Reboot the VCF installer. Once done, login with the configured password. There are enough articles out there describing the whole installer wizard walk-through, but honestly, it's not complicated.
Additional host validation - and the certificate
This part is a "better be safe than sorry" paragraph. As we are all aware, the VCF installer requires the ESX hosts to have certificates matching their hostname (fqdn). I figured out, that the configuration you add via the DCUI might not be applied properly. Why, I don't know. There is a simple way to validate and update if needed. Before starting with the VCF installer, ssh into every host and validate via esxcli.
esxcli system hostname get
The output needs to display the domain name, FQDN, and the host name. If one of the values is not correct, use the set option and configure the value properly. Documentation says that restarting the hostd is sufficient, I have to say "no". Once changed, reboot the host.
esxcli system hostname set --host=<your host name>
esxcli system hostname set --fqdn=<your fqdn>
esxcli system hostname set --domain=<your domain name>
Once everything is properly configured, create new certificates.

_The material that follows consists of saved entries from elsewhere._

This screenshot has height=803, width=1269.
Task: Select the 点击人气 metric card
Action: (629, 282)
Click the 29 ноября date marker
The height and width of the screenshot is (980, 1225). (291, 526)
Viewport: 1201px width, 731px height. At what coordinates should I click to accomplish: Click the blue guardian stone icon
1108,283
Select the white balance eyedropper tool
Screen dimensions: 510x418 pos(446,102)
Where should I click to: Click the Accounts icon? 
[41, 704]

/sbin/generate-certificates
/etc/init.d/hostd restart
After the host reboot navigate to the host client and manually validate the certificate using your browser. It is important that the fqdn of the host is configured as cname in the cert.

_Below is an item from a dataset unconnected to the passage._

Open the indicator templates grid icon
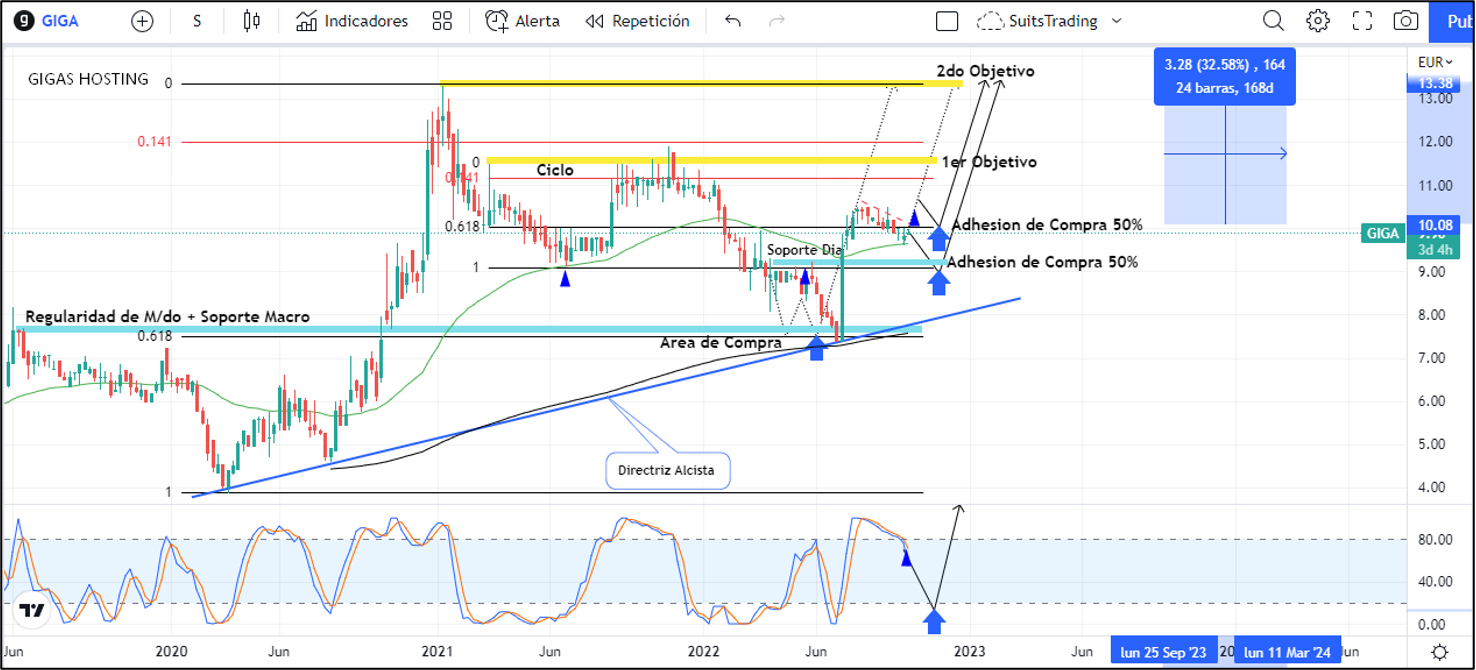Image resolution: width=1476 pixels, height=670 pixels. coord(442,21)
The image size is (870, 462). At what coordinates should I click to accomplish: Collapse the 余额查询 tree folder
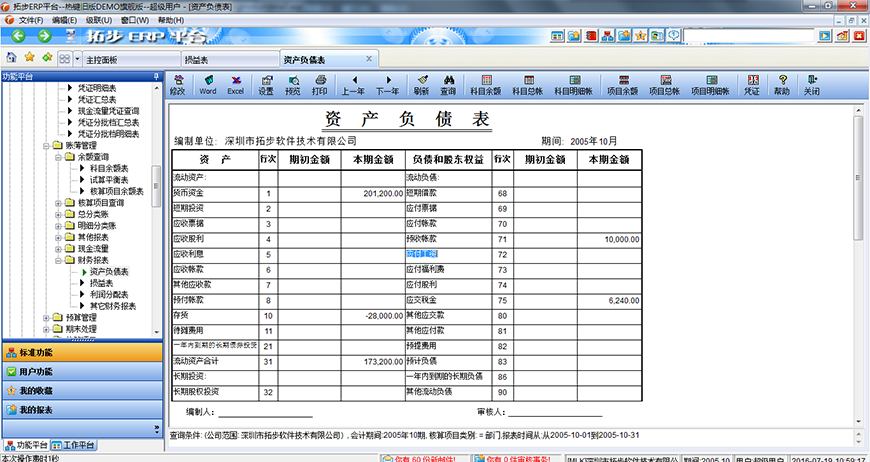point(58,157)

Getting started with the VCF installer
Configure the offline depot in the VCF installer. For the connection to the web server use username any and password any. I didn't add any authentication, but the installer requires this information.
Once the configuration is done, the VCF installer collects the information from the web server and you're able to download the sources to the installer appliance. Select the version from the drop-down menu, select all products, and click the Download link. If your local datastore (if you deploy the installer to one of the lab hosts) has less than a total of 150GB, download and validate only two files at a time, as mentioned in the first section.
Once all files are downloaded, you can start the deployment with the wizard or by uploading a JSON file. 
Click Back in the top left corner and start the wizard. I won't guide you through the wizard with screenshots, because the VCF installer is very simple. Just fill the needed information into the different form pages, be patient while the pre-check validation runs, and you are good to go. With my homelab I received two warnings: vSAN HCL and disks. Both warnings can be acknowledged to continue.
The deployment took something between three and four hours.
The SSO domain name of the vCenter
There is one parameter I would like to explicitly mention: the SSO domain name of the vCenter. The VCF installer provides the default value "vsphere.local" which we all know. Because of contradictions with container services and other services, I highly recommend to choose a different TLD. I went with "vsphere.lan" to avoid interfering with any other service.
One hick-up in the deployment
During the deployment I received the message "vcf install deployment encountered some errors" in the UI. I started digging in the logfile /var/log/vmware/vcf/domainmanager/domainmanager.log and found the message "Failed to install VMCA Certificate on SDDC Manager 127.0.0.1". I wasn't quite happy because I triple-checked my DNS setup upfront.
The reason behind the error is, that the SDDC manager has an entry in it's /etc/hosts file saying that his IP address is 127.0.0.1. It relates to a recent DNS Java library upgrade in the SDDC manager. The fix is simple, just comment the line with that entry.
Famous last words
This article got a bit lengthier then I planned, but I hope it was worth reading and you find all needed information in one place to run a successful VCF9 deployment in your homelab. I am really happy with my new lab, the performance is outstanding, and the setup ran very smooth. Initially I thought I would have to cross more bumps on my way.
This is how I enjoy a private cloud deployment with VCF9.